Signal flows in RonDB#
We will go through some of the most important signaling flows to give an idea about what happens when a query is executed against RonDB.
For queries against the database, there are three main flows that we use. The key lookup flow is used to read and write data through primary keys or unique keys. The scan flow is used to perform full table scans, range scans and pruned versions of these. We have a pushdown join that is essentially linked key lookups and scan operations. Pushdown joins are built entirely on top of the key lookup and scan flows.

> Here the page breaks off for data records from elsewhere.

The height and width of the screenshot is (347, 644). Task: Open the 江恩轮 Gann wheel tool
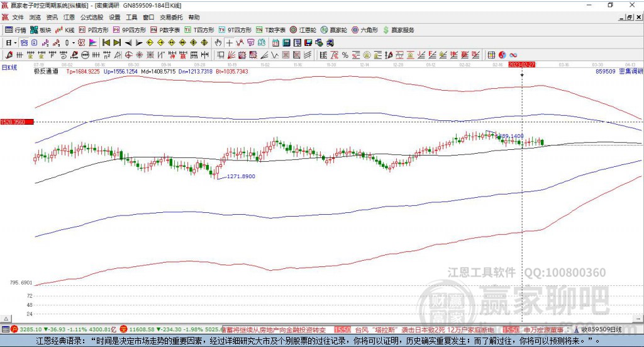click(x=303, y=30)
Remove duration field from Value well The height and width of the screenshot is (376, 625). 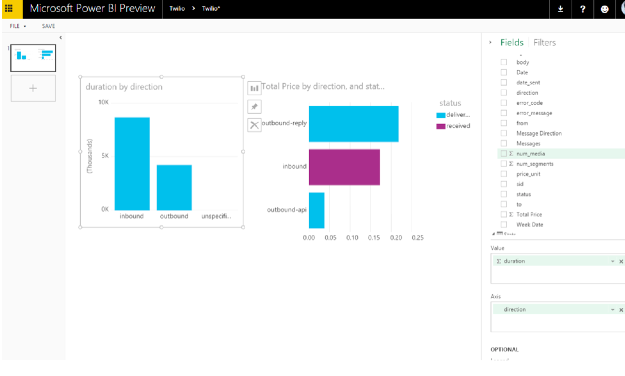coord(621,262)
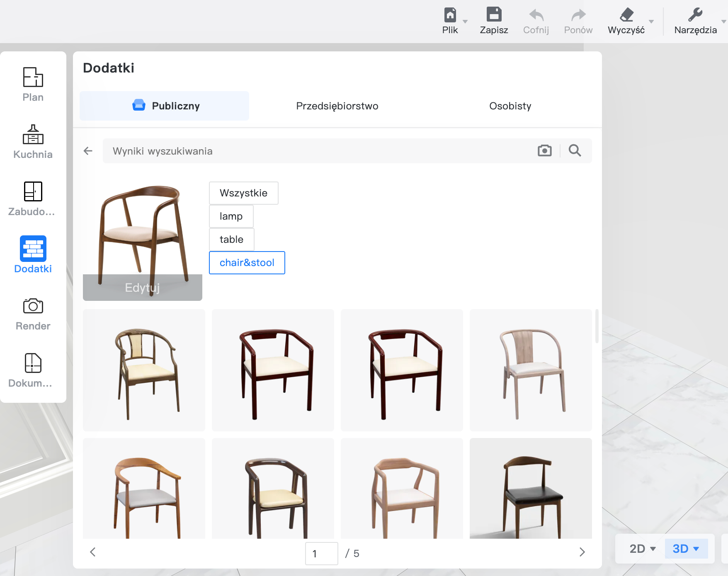Open the Render camera section

click(33, 314)
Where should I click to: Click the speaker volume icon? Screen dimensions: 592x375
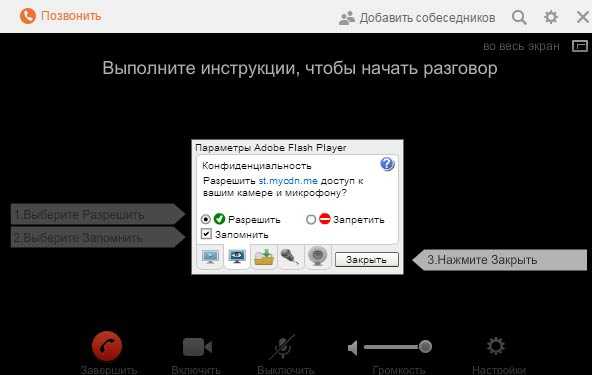pos(353,348)
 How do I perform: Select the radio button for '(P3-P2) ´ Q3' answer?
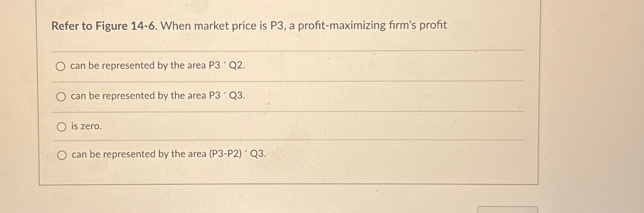pyautogui.click(x=62, y=155)
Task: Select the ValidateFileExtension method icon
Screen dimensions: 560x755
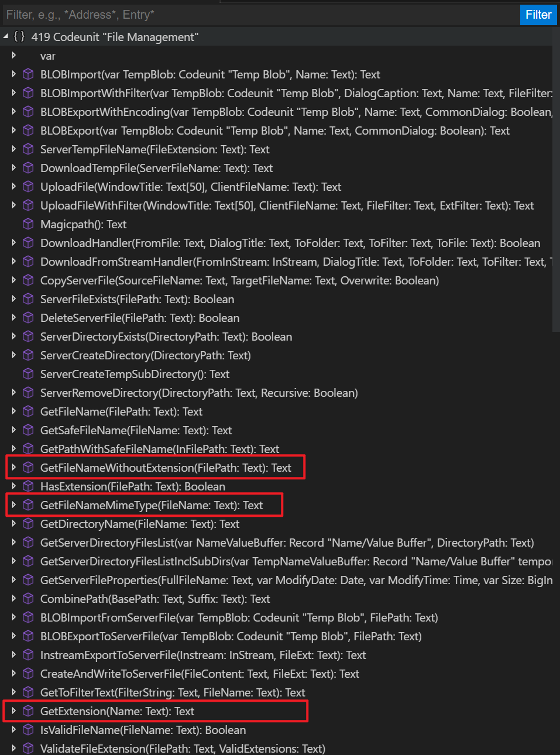Action: (x=28, y=749)
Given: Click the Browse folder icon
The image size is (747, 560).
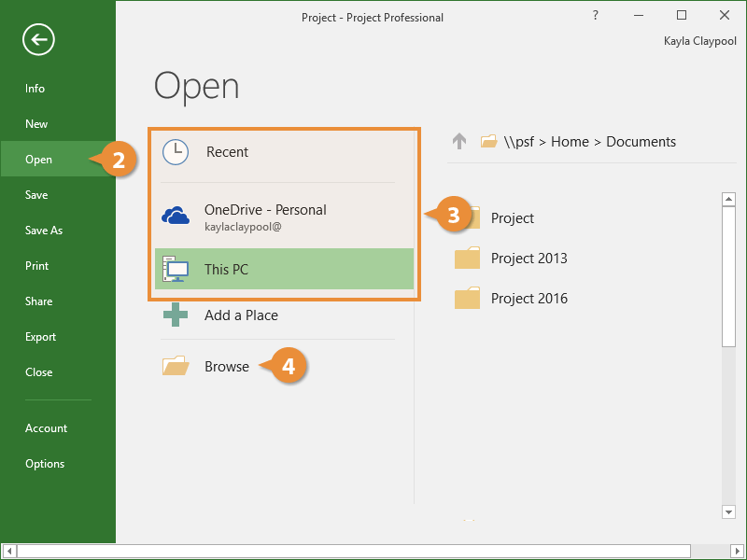Looking at the screenshot, I should point(176,367).
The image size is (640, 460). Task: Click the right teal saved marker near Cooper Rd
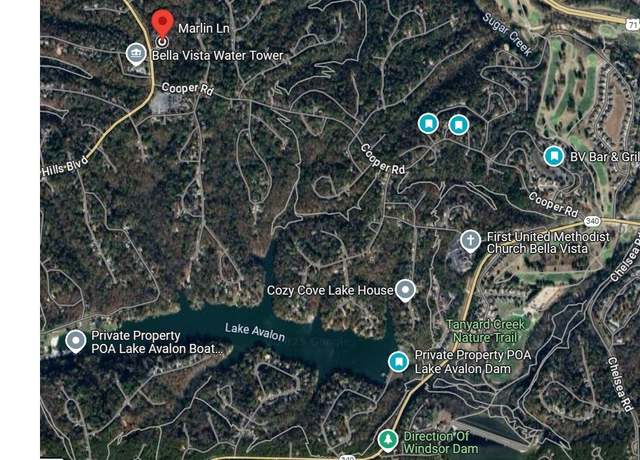point(459,124)
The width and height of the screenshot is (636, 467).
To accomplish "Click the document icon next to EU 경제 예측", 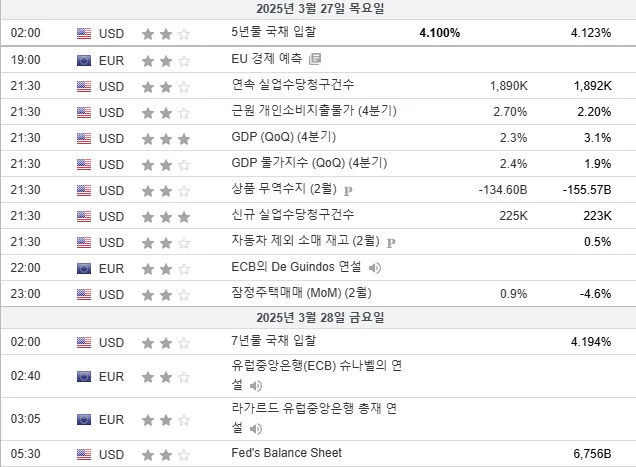I will click(x=315, y=59).
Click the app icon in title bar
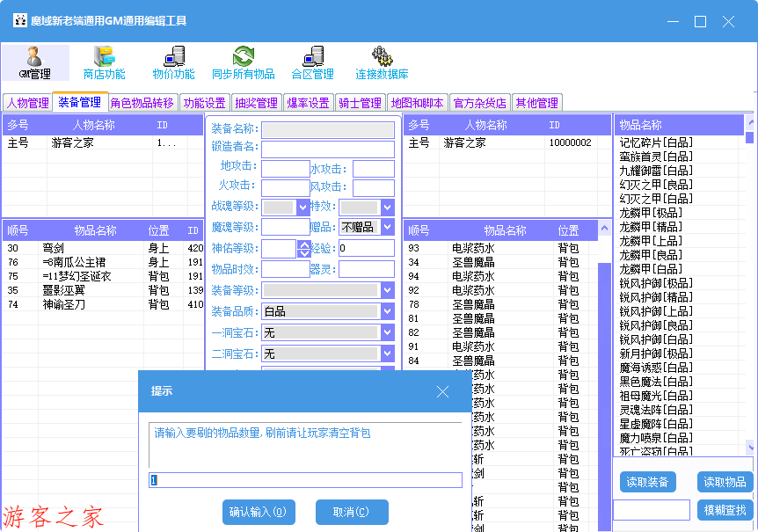The height and width of the screenshot is (532, 758). [19, 20]
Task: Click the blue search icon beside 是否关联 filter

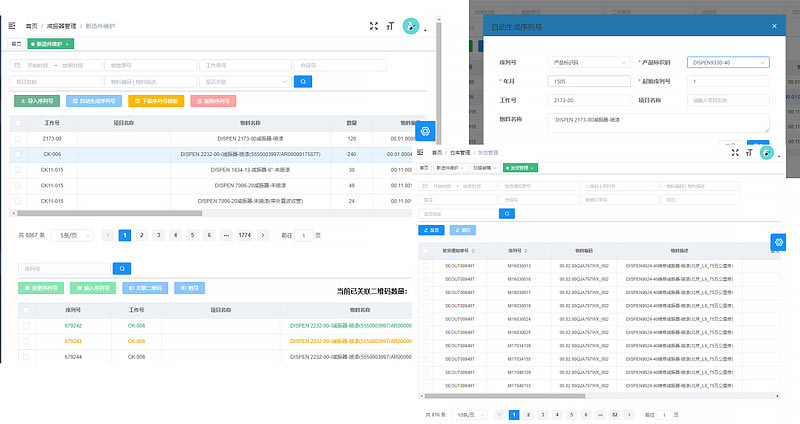Action: click(x=303, y=81)
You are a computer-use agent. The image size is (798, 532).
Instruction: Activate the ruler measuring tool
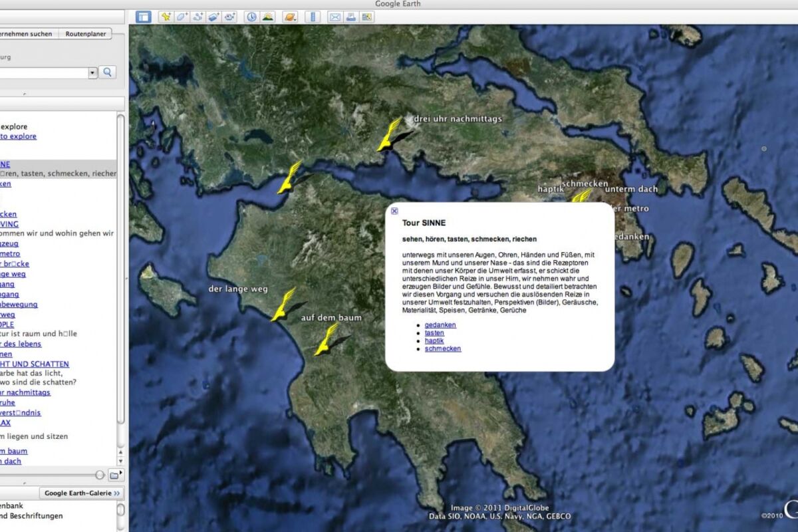312,17
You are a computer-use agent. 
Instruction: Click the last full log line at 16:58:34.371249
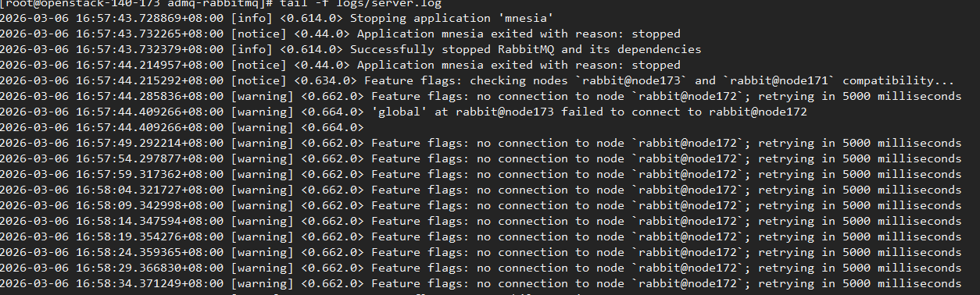point(481,283)
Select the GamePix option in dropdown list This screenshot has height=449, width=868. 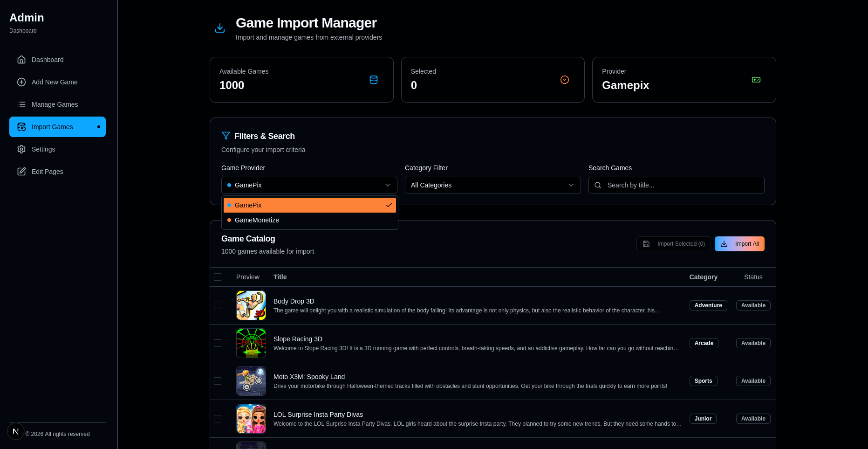[309, 205]
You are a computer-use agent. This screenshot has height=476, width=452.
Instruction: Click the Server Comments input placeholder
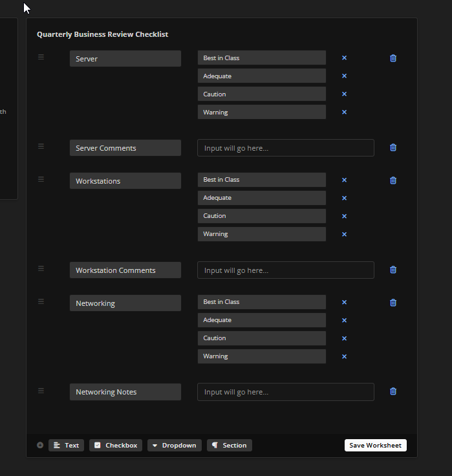pos(285,148)
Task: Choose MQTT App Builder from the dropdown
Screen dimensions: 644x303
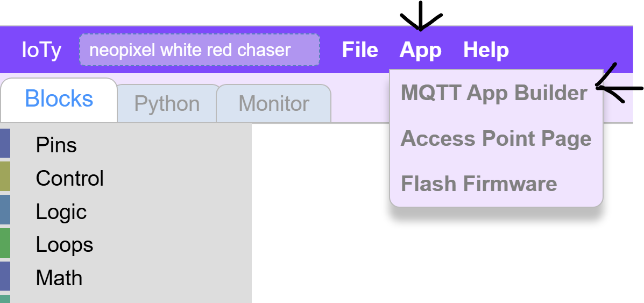Action: coord(494,93)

In addition, there are several protocols implemented in RonDB to handle all sorts of node failures, node restarts, schema changes and so forth. We will go through a few of those and in some cases simply point out where one can find descriptions of these in the source code.
To maintain various secondary data structures we use triggers, which are integrated into the key lookup protocol. We will describe how this happens later on.
Key operations#
RonDB was designed with efficient key lookup transactions in mind. Almost all applications that were analyzed before implementing RonDB had a major portion of key lookups. Most of them had a high percentage of writes as well.
One of the problems with DBMSs in the 90s was that the overhead of transactions was very high. This is still to a great extent true. For example, in other MySQL clustering solutions, there are limitations on how many transactions can commit in parallel.
With RonDB, each row operation is committed in the same fashion whether it is a single-row transaction or if it is a transaction updating 1000 rows. We have worked on streamlining this implementation and there is no limitation on how many transactions can commit in parallel. The only limit is the CPU resources, memory resources, networking resources and disk resources.
Basic write transaction#
We send one signal from the NDB API for each row to be read, updated, deleted, written or inserted. The same signal is used for all types of key operations.
The figure below shows the signal flow for a single-row transaction.
The signal used is called TCKEYREQ
and this signal is sent to any tc
thread based on some hinting techniques described in the chapter on the
NDB API.
DBTC uses DBDIH to discover the placement of all the live replicas in
the cluster of the row. Next, it sends LQHKEYREQ
to DBLQH in the node
where the primary replica belongs. The signal is sent directly to the
proper ldm thread owning the partition where this primary row resides.
The idea of sending it to the primary replica first is to avoid deadlocks which would easily happen if the writes are sent to replicas in any order.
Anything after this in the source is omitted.